Mayor of Eger
- In office 13 October 2019 – 30 September 2024
- Preceded by: László Habis
- Succeeded by: Ákos Vágner

Member of the National Assembly
- In office 14 May 2010 – 25 October 2019

Personal details
- Born: 23 June 1978 (age 47) Eger, Hungary
- Party: Jobbik (2008–2020)
- Profession: journalist, sociologist, politician

= Ádám Mirkóczki =

Hungarian politician

Ádám Mirkóczki (born 23 June 1978) is a Hungarian politician and sociologist, who was a member of the National Assembly (MP) between 2010 and 2019. He was a member of the far-right Jobbik.
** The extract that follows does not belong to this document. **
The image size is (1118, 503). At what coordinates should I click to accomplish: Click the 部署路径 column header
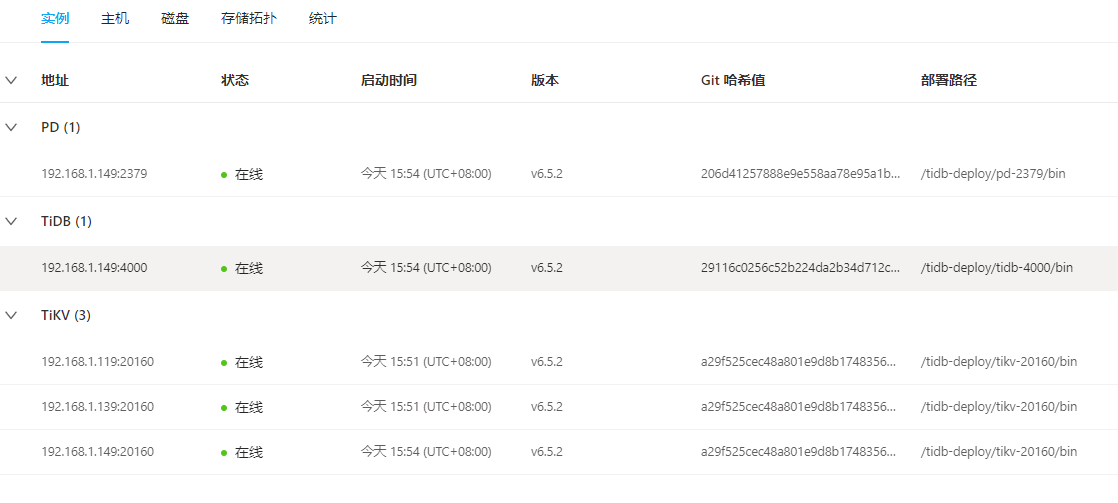[948, 80]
He served as mayor of Eger from 2019 to 2024.

==Profession==
Mirkóczki was born in Eger on 23 June 1978. He graduated from the local Gárdonyi Géza Cistercian Gymnasium and Dormitory in 1997. He obtained a qualification as a child and youth protection administrator there in the next year. He attended Faculty of Social Sciences of the Eötvös Loránd University (ELTE) from 2002 to 2007. Beside that, he also attended Századvég Political School between 2004 and 2006. He qualified as a journalist and editor at the training course of the Association of Independent Journalists in Budapest in 2007.

He started his career as journalist for the magazine Kárpátia. In 2008, he was the news editor of Radio Eger, and then until 2010, he was the host and editor of Szent István Radio, also stationed in Eger.

==Political career==
Mirkóczi was a member of the local representative body in Feldebrő from 2007 to 2010. Meanwhile, he joined Jobbik in 2008. He was elected vice-president then president of the party's Heves County branch. He also became president of the party's church affairs cabinet. He was elected a Member of Parliament via the Jobbik's national list in the 2010 Hungarian parliamentary election. He served as party spokesperson from June 2010. He ran for mayoral seat of Eger in the 2010 Hungarian local elections as a candidate of Jobbik, obtaining 12.39 percent of the vote. He was re-elected MP in 2014 and 2018, via the Jobbik's national list both times. He was again a mayoral candidate in his birthplace during the 2014 Hungarian local elections, obtaining 26 percent of the vote. He was a member of the parliament's National Security Committee from 2010 to 2019. He presided the aforementioned committee from 2018 to 2019. He was also a member of the Human Rights, Minority, Civil and Religious Affairs Committee for a brief time in 2010, and the National Defense and Law Enforcement Committee from 2012 to 2018.

In 2012, Mirkóczki introduced a constitutional amendment to the Parliament seeking to ban "the promotion of sexual deviations". The amendment would punish the "promotion of homosexuality or other disorders of sexual behaviour" with up to eight years in prison. LMBT Federation, a Hungarian LGBT advocacy group, protested against the amendment and called on Parliament to reject it. The Democratic Coalition also voiced their opposition and called it "mean and shameful". The amendment ultimately failed to pass.

Mirkóczki was elected mayor of Eger during the 2019 Hungarian local elections; he ran an independent under the banner United for the City Association (EVE) and his candidacy was supported by Jobbik, MSZP, DK, Momentum and LMP. Mirkóczki defeated incumbent mayor and Fidesz candidate László Habis with 47.6 percent of the vote. Mirkóczki left Jobbik in June 2020. His mayoralty was marked by constant conflicts after he lost his majority in the assembly in October 2020. Those leaving blamed Mirkóczki's "authoritarian" leadership style. The United for the City Association (EVE) excluded Mirkóczki from their faction in May 2021, and he was accused of starting to move closer to Fidesz during his mayoralty. Mirkóczki, who ran as a candidate of the Civil Public Life Association (CKE), was defeated by Fidesz candidate Ákos Vágner in the 2024 Hungarian local elections. Mirkóczi ran as an independent candidate for MP for Eger during the 2026 Hungarian parliamentary election, but received only 0.8 percent of the vote.